Bad news, you can't correct an image once it's stored in your Album. Delete and reload after using Muzzer's trick.
Why the confusion? It's because the picture is a fake – the colours aren't real, not everything is in focus, the camera chose the resolution and the result is a stream of numbers organised to represent an image. The camera does portrait and landscape by convention only, the picture is actually captured on a square sensor through a round inverting lens and then cropped. The image has no intrinsic means of understanding up, down, right and left; these are decided by more-or-less intelligent guesswork in the camera, and added to the image as a suggestion. Bear in mind too that images can be made without needing a real scene or a camera at all.

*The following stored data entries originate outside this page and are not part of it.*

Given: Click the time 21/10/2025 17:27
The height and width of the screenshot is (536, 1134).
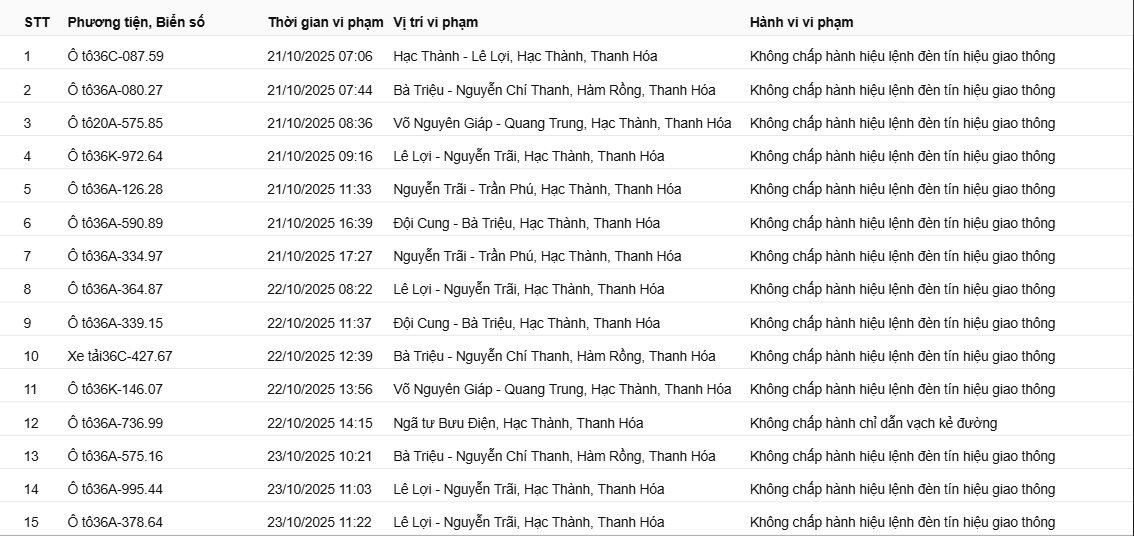Looking at the screenshot, I should click(319, 256).
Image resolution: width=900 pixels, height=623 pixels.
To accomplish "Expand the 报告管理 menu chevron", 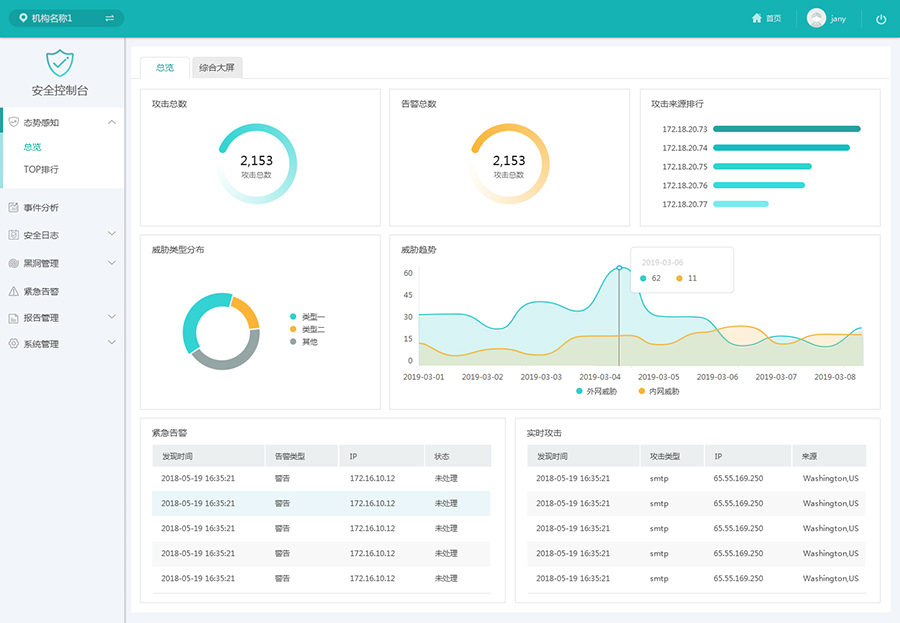I will [x=111, y=317].
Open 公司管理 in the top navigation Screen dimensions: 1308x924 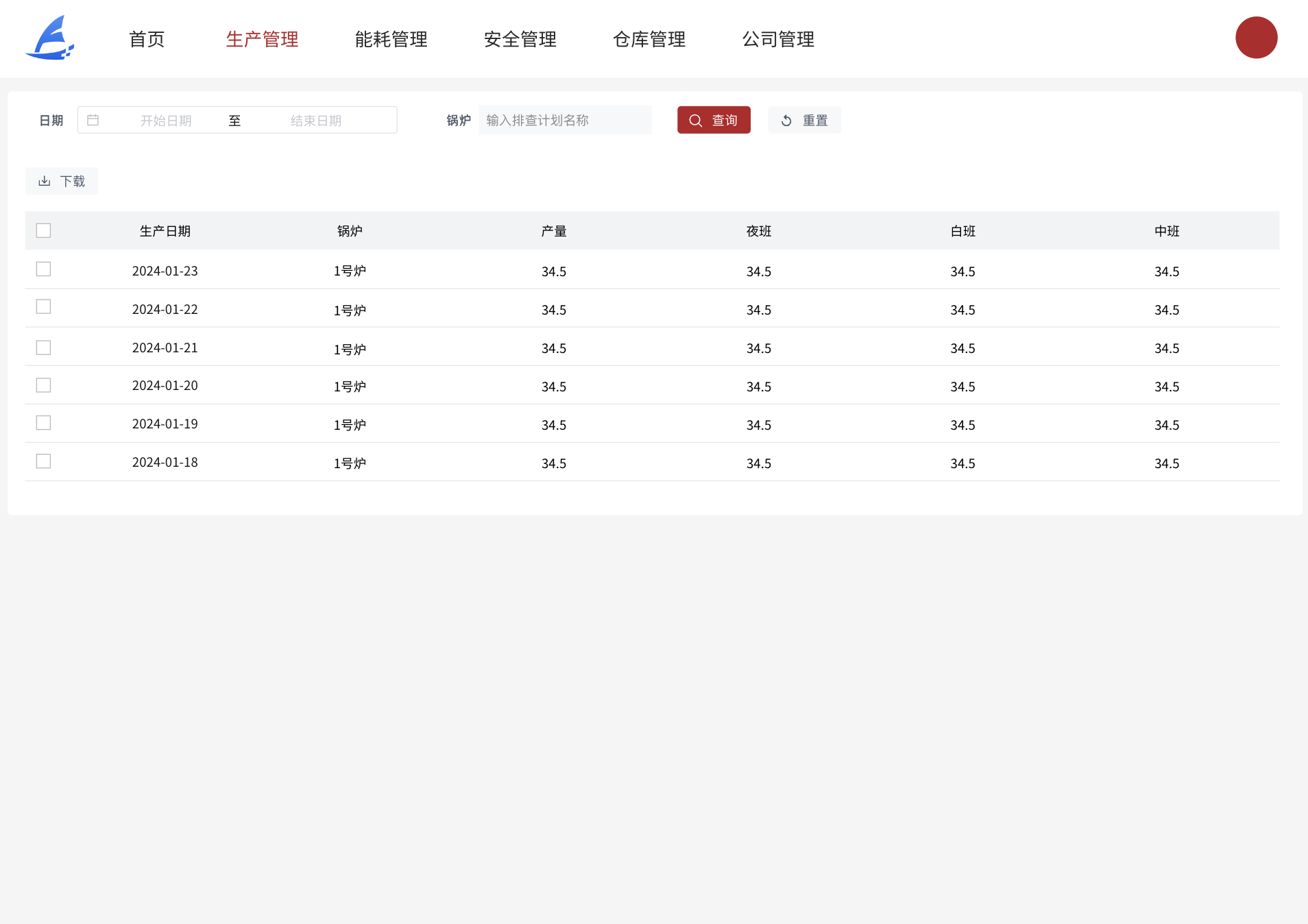(x=778, y=39)
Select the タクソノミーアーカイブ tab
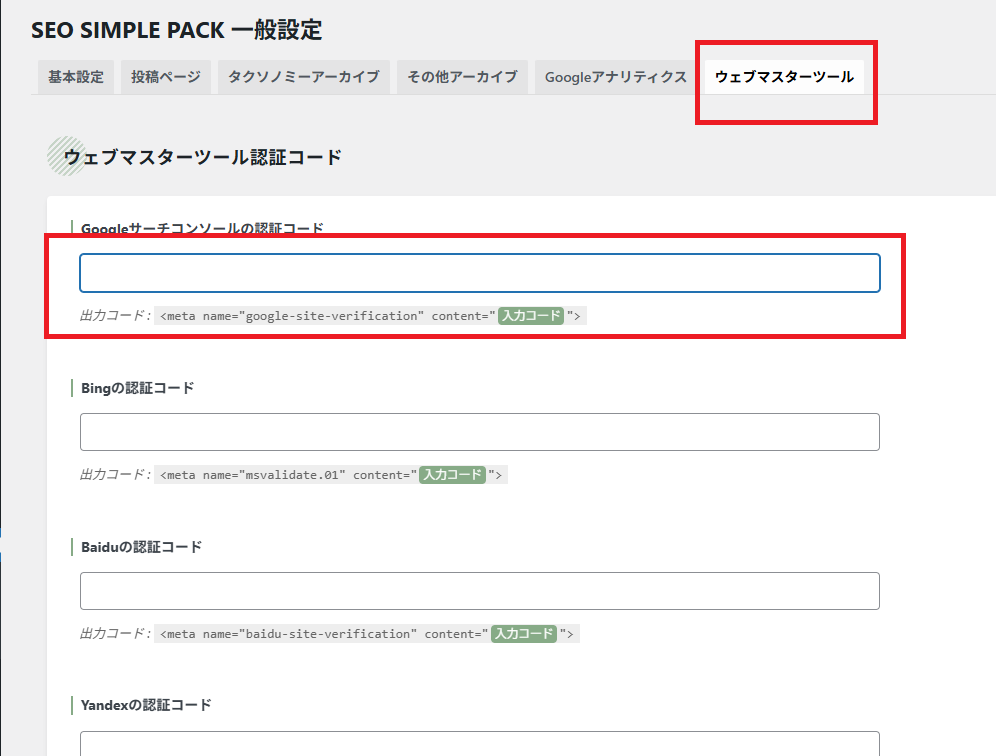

Cameras usually do a good job, but not always. Even if they get it right, for historic reasons, there are at least three ways of suggesting orientation within image data and they need not agree, nor is there any law that says the software that decodes and displays an image has to obey the suggestions. And of course the software has no knowledge of reality either. It's a bit of a mess.
Muzzer's Method lets you force the image to look as you want. The software overwrites the camera's guesses with your superior understanding of what the photo should look like. To fix the image it's important to edit it, not just open and save it back.

Just for fun, my version of Trevor's photo above. Can you see what's wrong with it?
The duckboards are an excellent idea; apart from the dirt I get tired standing on a hard concrete floor.